Mein Traum hatte sich früh verwirklicht, und diese Verwirklichung barg einen gewissen Vorteil und eine gewisse Last. Frühzeitiger Erfolg gibt einem einen fast mystischen Begriff von der Vorsehung versus die eigene Willenskraft – schlimmstenfalls in Form des napoleonischen Wahns. Wer schon als junger Mensch ans Ziel kommt, glaubt, er übe seinen Willen aus, weil die Sterne günstig für ihn stünden. Wer sich erst mit dreißig behauptet, nimmt an, dass Willenskraft und Schicksal in einem ausgewogenen Verhältnis daran beteiligt seien; und wer mit vierzig oben ankommt, wird geneigt sein, allein den Willen zu betonen. All das tritt zutage, wenn man in stürmischeres Fahrwasser gerät. Was mein Vater an Erfolg verzeichnen konnte, kam relativ spät in seinem Leben und war von kurzer Dauer, und nie habe ich ihn sein Versagen auf irgendetwas anderes als das eigene Unvermögen zurückführen hören – was er durchaus hätte tun können, schließlich war er einmal einer Panik und ein anderes Mal jener ersten Welle zum Opfer gefallen, in der ältere Männer aus der Geschäftswelt aussortiert wurden. Bei mir hingegen genügte, nachdem ich etliche Jahre privaten Missgeschicks überstanden hatte, ein vergleichsweise kleiner Schlag, um meine Moral vorübergehend völlig außer Gefecht zu setzen. Verbittert und entmutigt schmollte ich zwei Jahre lang und war mir meiner Sache derart sicher, dass ich allen davon erzählte und sogar darüber schrieb, mit so wenig Zurückhaltung als hätte ich bei einem Eisenbahnunfall ein Bein verloren.

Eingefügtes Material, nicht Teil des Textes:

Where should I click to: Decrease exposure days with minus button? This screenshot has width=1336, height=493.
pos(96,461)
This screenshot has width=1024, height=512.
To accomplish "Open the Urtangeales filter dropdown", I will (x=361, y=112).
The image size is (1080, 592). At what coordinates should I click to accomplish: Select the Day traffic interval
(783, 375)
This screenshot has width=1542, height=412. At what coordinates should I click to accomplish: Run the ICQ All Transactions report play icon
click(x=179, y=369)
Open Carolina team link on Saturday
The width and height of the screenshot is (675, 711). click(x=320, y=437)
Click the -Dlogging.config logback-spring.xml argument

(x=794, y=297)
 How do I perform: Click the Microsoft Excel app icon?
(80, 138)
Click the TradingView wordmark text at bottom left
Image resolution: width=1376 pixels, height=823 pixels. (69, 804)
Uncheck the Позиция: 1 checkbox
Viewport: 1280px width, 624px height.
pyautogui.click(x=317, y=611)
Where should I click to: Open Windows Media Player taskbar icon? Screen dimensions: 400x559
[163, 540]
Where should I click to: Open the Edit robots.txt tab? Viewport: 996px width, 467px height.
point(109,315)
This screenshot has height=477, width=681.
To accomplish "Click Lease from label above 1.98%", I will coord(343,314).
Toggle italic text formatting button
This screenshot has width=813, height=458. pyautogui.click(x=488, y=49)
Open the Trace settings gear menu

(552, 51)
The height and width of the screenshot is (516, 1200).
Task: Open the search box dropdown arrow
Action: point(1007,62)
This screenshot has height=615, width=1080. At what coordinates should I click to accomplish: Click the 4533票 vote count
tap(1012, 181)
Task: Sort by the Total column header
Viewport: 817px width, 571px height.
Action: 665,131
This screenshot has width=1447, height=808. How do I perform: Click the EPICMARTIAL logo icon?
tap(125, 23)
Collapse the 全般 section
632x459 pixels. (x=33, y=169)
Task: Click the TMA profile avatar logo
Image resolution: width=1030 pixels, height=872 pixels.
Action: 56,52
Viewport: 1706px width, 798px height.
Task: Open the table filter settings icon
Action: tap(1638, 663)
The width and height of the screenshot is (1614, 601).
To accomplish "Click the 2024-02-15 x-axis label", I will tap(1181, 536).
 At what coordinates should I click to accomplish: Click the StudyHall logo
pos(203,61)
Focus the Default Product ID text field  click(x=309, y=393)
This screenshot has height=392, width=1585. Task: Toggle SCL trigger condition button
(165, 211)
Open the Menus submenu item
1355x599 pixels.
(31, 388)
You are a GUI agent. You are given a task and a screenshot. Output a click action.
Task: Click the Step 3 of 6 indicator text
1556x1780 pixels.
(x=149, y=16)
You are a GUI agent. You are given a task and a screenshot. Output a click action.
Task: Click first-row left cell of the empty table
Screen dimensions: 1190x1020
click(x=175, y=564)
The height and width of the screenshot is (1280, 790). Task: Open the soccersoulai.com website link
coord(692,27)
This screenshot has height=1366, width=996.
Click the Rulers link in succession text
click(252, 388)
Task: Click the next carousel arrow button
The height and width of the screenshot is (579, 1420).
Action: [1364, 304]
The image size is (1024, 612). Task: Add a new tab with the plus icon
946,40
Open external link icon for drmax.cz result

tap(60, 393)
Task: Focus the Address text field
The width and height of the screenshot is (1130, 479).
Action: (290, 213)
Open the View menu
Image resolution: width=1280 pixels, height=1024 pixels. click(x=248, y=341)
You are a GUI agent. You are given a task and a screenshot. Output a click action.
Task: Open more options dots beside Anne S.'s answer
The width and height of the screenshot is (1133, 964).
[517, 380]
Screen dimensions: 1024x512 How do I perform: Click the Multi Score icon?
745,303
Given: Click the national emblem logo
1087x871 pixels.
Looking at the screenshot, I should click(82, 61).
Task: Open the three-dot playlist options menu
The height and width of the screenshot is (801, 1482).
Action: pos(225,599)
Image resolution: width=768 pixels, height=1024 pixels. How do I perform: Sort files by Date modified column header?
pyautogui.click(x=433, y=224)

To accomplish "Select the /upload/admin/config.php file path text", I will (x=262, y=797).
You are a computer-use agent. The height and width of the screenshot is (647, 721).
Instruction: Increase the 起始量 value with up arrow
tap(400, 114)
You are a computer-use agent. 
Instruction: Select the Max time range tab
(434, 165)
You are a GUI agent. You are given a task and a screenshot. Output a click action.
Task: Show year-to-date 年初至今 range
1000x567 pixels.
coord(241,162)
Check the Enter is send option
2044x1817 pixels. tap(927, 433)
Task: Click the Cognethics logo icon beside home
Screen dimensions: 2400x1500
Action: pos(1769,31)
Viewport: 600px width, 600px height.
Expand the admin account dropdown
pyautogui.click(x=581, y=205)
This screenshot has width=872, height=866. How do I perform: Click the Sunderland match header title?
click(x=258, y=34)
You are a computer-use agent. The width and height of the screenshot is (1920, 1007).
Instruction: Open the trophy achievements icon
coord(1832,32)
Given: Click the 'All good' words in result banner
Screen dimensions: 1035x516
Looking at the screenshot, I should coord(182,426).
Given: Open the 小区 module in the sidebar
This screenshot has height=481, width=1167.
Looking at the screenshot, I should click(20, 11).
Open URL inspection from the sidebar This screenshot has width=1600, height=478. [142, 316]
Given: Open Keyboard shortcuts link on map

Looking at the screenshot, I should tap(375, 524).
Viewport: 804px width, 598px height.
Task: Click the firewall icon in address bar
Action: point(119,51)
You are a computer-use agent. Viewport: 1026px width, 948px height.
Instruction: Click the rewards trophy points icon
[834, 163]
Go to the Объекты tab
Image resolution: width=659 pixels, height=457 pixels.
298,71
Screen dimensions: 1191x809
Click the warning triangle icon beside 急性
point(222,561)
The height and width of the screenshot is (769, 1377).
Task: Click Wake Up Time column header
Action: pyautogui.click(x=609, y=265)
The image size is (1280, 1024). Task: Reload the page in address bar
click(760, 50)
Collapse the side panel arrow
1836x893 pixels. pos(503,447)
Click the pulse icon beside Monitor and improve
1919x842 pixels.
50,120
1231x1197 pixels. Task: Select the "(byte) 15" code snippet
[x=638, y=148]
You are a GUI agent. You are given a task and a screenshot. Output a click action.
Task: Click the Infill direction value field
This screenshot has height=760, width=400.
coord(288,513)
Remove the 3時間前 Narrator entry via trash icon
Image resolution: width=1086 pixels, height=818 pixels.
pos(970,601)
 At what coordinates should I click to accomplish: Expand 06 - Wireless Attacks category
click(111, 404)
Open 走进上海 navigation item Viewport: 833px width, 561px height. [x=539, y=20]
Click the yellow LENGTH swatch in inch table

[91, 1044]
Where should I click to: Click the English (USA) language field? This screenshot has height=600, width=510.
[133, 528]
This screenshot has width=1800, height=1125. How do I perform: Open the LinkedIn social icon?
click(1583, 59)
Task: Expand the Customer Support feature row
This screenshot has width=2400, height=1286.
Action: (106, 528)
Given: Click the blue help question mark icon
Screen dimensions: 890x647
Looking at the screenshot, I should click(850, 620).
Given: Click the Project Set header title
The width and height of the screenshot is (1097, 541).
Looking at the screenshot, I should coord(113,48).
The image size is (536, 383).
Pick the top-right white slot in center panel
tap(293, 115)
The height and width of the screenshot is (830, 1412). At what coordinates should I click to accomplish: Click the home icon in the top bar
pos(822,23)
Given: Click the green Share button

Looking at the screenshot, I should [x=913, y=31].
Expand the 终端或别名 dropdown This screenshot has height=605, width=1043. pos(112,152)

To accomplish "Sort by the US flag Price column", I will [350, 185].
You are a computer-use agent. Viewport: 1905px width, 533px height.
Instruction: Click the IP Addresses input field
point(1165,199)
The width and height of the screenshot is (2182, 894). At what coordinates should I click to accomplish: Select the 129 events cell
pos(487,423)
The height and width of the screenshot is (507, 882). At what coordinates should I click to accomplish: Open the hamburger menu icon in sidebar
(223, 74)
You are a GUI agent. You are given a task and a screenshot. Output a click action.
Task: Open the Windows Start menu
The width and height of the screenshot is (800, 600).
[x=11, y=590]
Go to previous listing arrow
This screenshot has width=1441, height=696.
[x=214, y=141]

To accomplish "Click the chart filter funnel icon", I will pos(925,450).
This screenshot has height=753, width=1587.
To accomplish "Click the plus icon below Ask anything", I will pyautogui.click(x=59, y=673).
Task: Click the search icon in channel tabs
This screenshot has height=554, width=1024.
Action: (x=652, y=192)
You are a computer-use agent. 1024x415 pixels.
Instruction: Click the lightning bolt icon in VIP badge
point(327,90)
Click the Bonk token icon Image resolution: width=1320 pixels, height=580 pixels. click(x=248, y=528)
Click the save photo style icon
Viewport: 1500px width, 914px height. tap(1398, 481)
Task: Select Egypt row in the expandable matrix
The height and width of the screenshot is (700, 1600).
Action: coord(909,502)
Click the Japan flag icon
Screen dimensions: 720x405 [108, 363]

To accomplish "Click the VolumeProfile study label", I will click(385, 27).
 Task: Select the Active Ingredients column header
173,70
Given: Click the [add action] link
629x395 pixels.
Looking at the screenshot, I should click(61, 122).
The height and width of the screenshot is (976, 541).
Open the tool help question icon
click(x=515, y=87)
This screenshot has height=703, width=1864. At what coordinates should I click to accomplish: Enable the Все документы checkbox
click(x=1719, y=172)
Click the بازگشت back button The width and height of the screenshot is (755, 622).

Der Mann, der mit dreißig seine Blüte erreicht, blüht im Sommer. Doch der Ausgleich für den sehr frühen Erfolg ist die Überzeugung, dass das Leben ein romantisches Abenteuer sei. So bleibt man im besten Sinne jung. Als ich mich um die wichtigsten Ziele, Liebe und Geld, nicht mehr zu kümmern brauchte und ein wankelmütiger Ruhm seinen Reiz verloren hatte, konnte ich gute Jahre, Jahre, die ich nicht aufrichtig zu bereuen vermag, darauf verschwenden, den ewigen Jahrmarkt am Meer aufzusuchen. Einmal, Mitte der zwanziger Jahre, fuhr ich in der Dämmerung die Grande Corniche entlang, und die ganze französische Riviera glitzerte unter mir auf dem Meer. In der Ferne lag, gerade noch zu erkennen, Monte Carlo, und obwohl die Saison vorbei und kein einziger Großherzog, mit dem man sich im Glücksspiel hätte versuchen können, mehr anwesend war und E. Phillips Oppenheim sich als ein dicker, emsiger Mann entpuppt hatte, der im Bademantel in meinem Hotel lebte – war doch der Name allein so unverbesserlich bezaubernd, dass ich meinen Wagen anhalten musste und wie die Chinesen flüsterte: »Oja! Oja!« Nicht Monte Carlo war es, was ich sah. Vielmehr blickte ich zurück in das Herz jenes jungen Mannes mit den Pappkartonsohlen, der einst durch die Straßen New Yorks gelaufen war. Ich war wieder er – für einen Augenblick hatte ich das Glück, seine Träume zu teilen, ich, der ich keine eigenen Träume mehr hatte. Und noch immer gibt es Zeiten, da ich mich an ihn heranschleiche, ihn an einem Herbstmorgen in New York oder einem Frühlingsabend in Carolina überrasche, wenn es so still ist, dass man einen Hund in der Nachbarstadt bellen hört. Aber nie wieder so wie in jener allzu kurzen Phase, als er und ich dieselbe Person waren, als sich die verheißungsvolle Zukunft und die wehmutsvolle Vergangenheit in einem köstlichen Moment vermischten – als das Leben im wahrsten Sinne des Wortes ein Traum war.